Screed is a customized aluminum or flat board that is use to smoothen concrete on a surface. It also helps in leveling plaster. Here are some information on screeding and how to do it. You’ll also identify different types of concrete screed so you can handle different situations properly. Below are guides on how to screed cement, concrete, or base.
- What is screeding? It is the procedure of cutting excess damp concrete so a slab’s top surface will have proper smoothness and grade. It is an easy process to flatten a surface. You have the preference to make it sloped or leveled.
- Prepare the concrete, cement, or base. All experienced handyman understand that it’s a rare chance to get an accurate smoothness or elevation of concrete after it’s been poured. Circumstances like the process the concrete is handled from a truck, the weather and other elements affect the concrete. One effective way to attain proper smoothness and elevation is by using a screed.

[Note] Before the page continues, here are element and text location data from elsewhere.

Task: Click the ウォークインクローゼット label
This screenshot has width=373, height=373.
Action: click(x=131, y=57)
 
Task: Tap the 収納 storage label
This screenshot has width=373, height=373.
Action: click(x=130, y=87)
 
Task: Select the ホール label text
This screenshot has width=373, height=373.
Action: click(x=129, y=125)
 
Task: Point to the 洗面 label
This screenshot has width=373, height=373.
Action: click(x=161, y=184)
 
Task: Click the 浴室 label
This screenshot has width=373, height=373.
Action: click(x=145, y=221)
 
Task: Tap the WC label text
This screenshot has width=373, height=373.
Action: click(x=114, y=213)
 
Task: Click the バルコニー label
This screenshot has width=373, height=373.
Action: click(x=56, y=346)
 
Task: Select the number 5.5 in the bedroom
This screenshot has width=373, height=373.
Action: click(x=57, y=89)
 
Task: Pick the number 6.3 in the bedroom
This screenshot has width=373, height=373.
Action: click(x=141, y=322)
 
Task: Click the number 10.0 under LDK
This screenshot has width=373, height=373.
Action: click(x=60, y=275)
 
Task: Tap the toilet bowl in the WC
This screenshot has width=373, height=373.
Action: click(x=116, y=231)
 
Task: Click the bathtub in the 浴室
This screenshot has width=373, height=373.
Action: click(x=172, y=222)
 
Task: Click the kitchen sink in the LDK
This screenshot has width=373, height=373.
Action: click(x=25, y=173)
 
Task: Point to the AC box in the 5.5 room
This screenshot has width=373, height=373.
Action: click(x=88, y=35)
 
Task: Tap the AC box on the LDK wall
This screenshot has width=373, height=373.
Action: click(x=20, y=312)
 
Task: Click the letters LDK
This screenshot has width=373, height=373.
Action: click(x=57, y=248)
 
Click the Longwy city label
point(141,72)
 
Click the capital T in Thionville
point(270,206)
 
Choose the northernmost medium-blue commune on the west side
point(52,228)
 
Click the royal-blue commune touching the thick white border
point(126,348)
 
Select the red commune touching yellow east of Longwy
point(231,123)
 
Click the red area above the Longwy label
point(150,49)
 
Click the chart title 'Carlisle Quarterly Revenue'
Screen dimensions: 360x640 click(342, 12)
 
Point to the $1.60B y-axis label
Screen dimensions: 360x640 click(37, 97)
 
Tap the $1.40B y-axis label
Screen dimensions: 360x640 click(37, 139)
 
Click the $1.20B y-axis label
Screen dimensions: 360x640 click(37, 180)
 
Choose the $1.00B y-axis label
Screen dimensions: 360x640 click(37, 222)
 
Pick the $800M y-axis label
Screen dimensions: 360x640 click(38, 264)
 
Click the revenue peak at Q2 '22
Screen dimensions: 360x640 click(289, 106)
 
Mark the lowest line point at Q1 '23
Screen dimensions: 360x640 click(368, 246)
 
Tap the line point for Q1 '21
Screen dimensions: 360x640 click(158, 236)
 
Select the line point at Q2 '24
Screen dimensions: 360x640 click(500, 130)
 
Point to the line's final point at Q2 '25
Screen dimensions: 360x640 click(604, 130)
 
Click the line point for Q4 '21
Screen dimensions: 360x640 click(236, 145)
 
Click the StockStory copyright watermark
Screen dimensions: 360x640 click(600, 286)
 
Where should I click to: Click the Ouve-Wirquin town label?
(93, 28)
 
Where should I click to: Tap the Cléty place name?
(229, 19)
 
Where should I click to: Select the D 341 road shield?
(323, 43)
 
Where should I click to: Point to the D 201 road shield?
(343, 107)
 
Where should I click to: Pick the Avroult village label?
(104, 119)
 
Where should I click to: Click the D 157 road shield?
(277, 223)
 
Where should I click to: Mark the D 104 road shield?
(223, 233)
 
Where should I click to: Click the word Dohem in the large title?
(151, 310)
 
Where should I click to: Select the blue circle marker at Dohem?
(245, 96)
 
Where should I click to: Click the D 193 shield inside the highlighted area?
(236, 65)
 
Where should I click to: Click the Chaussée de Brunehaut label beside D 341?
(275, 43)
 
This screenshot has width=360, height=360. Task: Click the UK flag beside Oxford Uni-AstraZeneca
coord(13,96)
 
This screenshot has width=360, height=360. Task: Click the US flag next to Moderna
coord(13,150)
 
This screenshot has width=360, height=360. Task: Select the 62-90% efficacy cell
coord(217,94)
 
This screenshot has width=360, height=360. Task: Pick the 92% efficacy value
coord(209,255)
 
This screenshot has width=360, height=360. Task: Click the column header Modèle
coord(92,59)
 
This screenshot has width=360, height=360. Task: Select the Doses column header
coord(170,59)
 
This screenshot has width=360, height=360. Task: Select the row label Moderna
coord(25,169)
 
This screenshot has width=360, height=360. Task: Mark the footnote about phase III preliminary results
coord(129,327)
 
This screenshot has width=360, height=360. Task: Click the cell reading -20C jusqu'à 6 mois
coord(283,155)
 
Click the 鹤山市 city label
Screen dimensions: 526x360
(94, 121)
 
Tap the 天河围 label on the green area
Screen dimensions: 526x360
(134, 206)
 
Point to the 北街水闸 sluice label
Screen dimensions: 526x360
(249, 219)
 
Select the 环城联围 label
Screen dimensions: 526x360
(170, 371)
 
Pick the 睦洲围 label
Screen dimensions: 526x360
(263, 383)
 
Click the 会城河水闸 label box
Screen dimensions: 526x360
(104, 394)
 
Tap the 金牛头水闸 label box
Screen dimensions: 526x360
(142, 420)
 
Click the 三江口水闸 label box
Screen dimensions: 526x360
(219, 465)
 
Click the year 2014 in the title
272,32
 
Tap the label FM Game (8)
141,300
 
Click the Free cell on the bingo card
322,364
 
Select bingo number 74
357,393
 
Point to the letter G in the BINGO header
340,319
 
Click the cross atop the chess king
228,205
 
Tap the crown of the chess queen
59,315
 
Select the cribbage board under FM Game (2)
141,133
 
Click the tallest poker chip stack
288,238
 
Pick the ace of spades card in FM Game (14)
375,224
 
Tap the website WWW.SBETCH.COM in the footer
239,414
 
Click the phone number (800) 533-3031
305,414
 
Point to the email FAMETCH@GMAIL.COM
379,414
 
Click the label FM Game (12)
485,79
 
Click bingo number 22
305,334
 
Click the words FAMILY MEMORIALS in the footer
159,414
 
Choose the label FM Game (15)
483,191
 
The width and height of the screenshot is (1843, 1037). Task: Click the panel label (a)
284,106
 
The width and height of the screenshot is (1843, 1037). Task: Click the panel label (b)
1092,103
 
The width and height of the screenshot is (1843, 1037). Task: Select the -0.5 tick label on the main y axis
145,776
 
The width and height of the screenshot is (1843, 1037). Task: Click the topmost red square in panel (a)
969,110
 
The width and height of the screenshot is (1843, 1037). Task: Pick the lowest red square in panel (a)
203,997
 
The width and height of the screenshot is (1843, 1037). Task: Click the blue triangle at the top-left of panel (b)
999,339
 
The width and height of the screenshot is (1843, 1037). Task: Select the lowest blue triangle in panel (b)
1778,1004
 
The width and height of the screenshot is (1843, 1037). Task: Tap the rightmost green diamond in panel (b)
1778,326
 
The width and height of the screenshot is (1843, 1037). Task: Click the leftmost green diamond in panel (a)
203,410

- How to screed. The screed must be dragged across the concrete that is freshly poured on a surface. Note that the surface of the screed is normally flat and smooth. However, you can shape it to your desired formation to attain your preferred surface like concave or curved.
- There’s no similar concrete pour and size so various kinds of concrete screed exist. As a craftsman, you need to have the proper tools for the situation.
- Hand screed. It’s like a long board that has two handles. The length of hand screeds can vary. However, they aren’t efficient for 30-foot wide surfaces or bigger. The suggested size is only 10 feet. This screed must rest on the concrete form’s edges as the screed operators move the screed across the concrete’s surface to fill voids and remove excesses.
- Mechanical screed. It’s much advanced than hand screed. It can be utilized on broader surfaces like roadways and bridges. It is also capable of vibrating the concrete while it’s being screed so it saves an operator’s time in finishing the concrete. The vibrating procedure makes the concrete compact.
- Roller screed. It can be six to 43 feet long. It resembles a seamless and long pipe. This screed is like a hand screed in the process that it rests on concrete form while it’s dragged. However, it’s not similar to a mechanical screed because its motor makes it revolve in the reverse path where it’s pulled. It also has a vibrator that compacts concrete. This screed is best utilized on inclined surfaces.
- Truss screed. It’s like a roller screed that can screed an area up to 65 feet. Its truss design stabilizes this screed to span wider spots without torquing or twisting. It also helps to make concrete more compact by vibration.
- Magnesium screed. It’s another type of hand screed. It is made of magnesium so it’s not heavy to operate. You can screed areas up to 24 feet long. This screed is a favorite of concrete operators.
Learning how to screed is part of learning how to do basic carpentry or building skills, which is a necessity especially if you’re a householder. Learn how to do basic building and save money if your home needs repair.